## EXERCISE DIRECTIONS
In the data, from the line with "Where should I" up to and including the last line, change "screenshot" to "screen image" and give those lines again with nothing else altered. Leave the pictures out of the answer.

## MATERIAL SHOWN
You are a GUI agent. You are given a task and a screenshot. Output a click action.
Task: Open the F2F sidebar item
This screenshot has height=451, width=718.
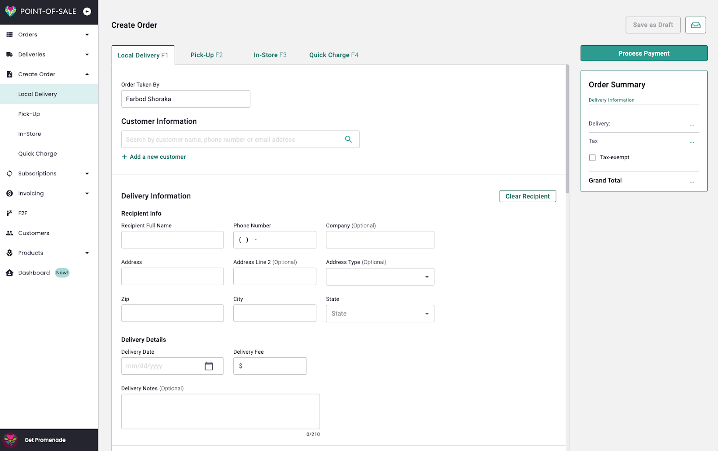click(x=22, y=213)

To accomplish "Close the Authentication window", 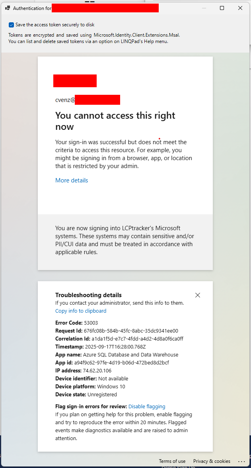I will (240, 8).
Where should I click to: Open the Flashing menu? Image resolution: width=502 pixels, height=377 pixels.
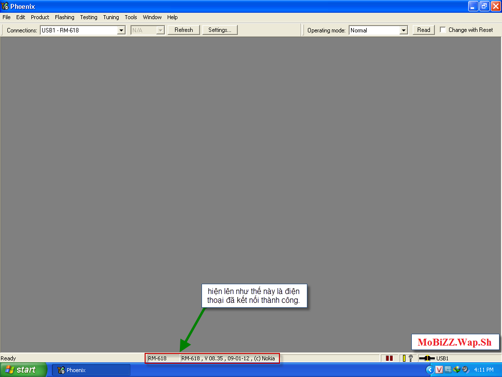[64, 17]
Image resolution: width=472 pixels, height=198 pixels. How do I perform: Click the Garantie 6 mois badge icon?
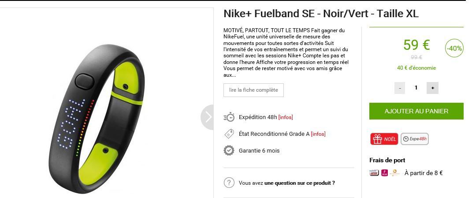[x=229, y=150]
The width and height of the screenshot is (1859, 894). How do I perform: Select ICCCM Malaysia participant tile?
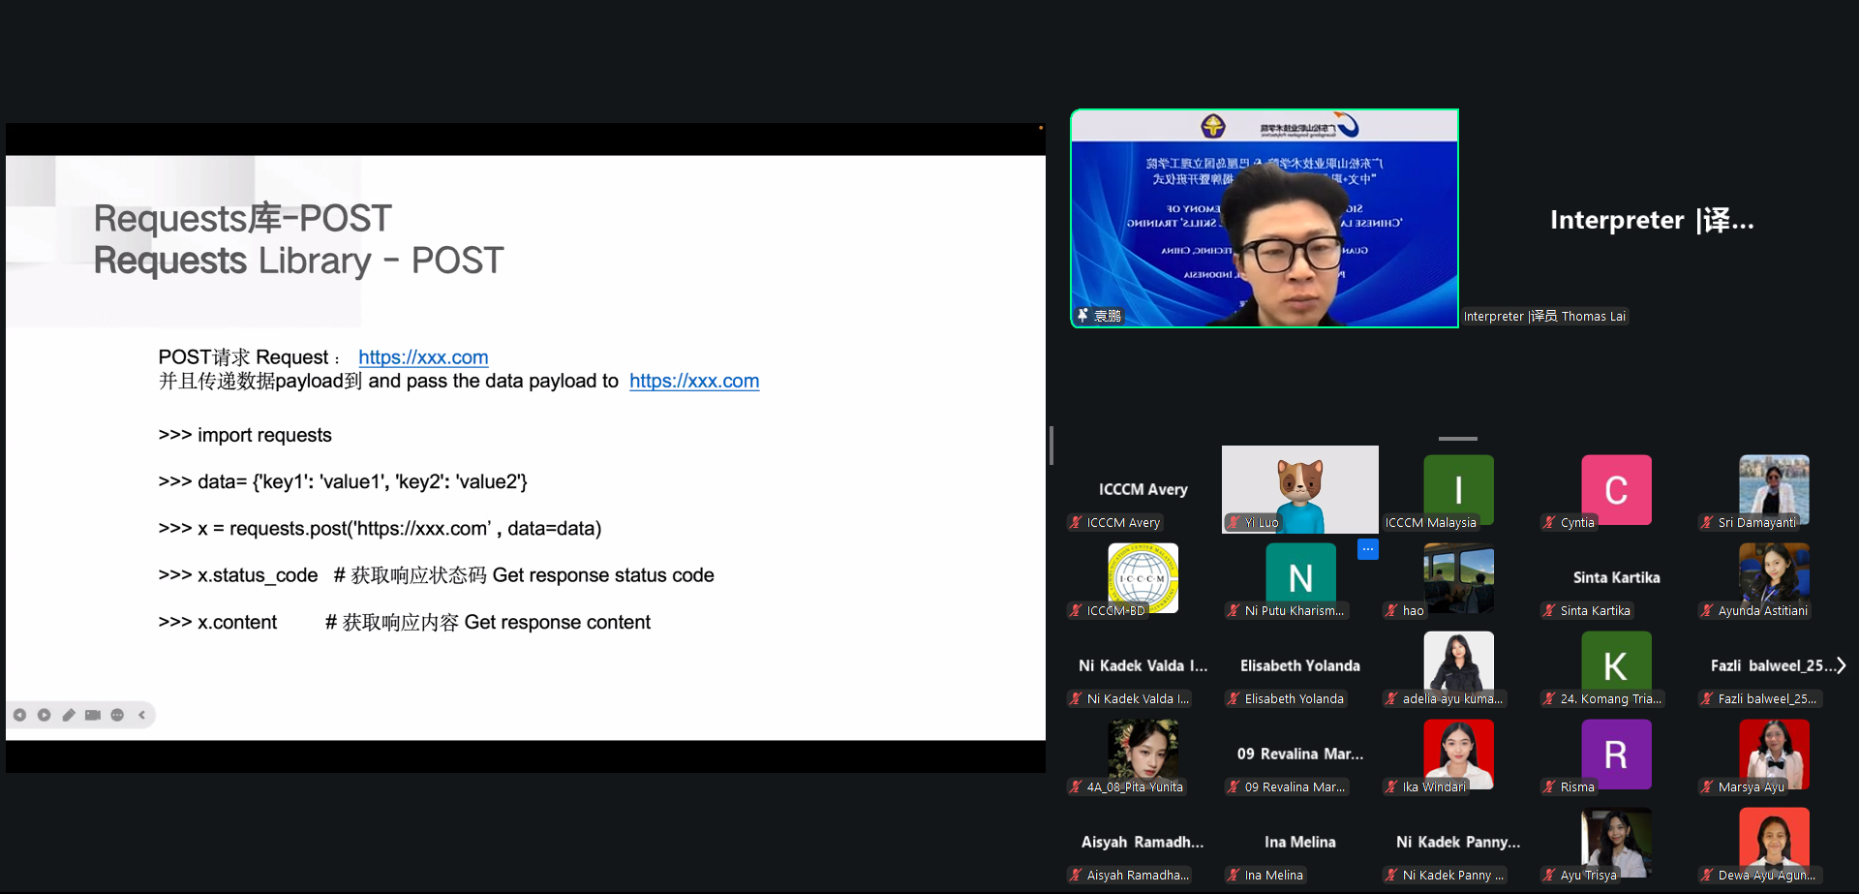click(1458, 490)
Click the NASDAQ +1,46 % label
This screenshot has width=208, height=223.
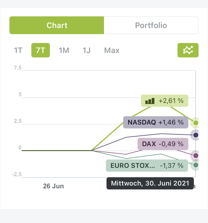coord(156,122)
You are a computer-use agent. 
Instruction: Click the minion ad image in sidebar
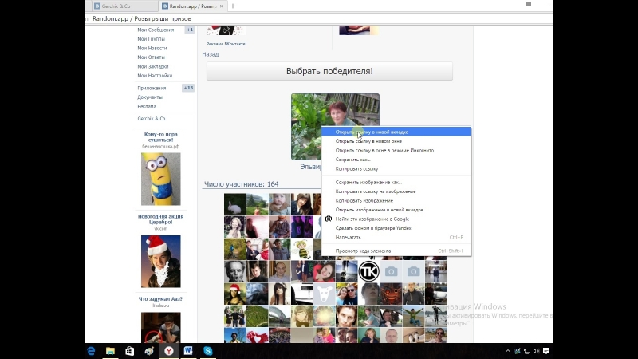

## WRITTEN RESPONSE
Where should I click to: Open the Flashing menu? Image resolution: width=502 pixels, height=377 pixels.
[64, 17]
Image resolution: width=472 pixels, height=198 pixels. How do I perform: Click the Garantie 6 mois badge icon?
[x=229, y=150]
The width and height of the screen image is (1859, 894). How do I perform: Select ICCCM Malaysia participant tile?
click(1458, 490)
Click the NASDAQ +1,46 % label
This screen image has width=208, height=223.
coord(156,122)
You are a computer-use agent. 
Instruction: Click the minion ad image in sidebar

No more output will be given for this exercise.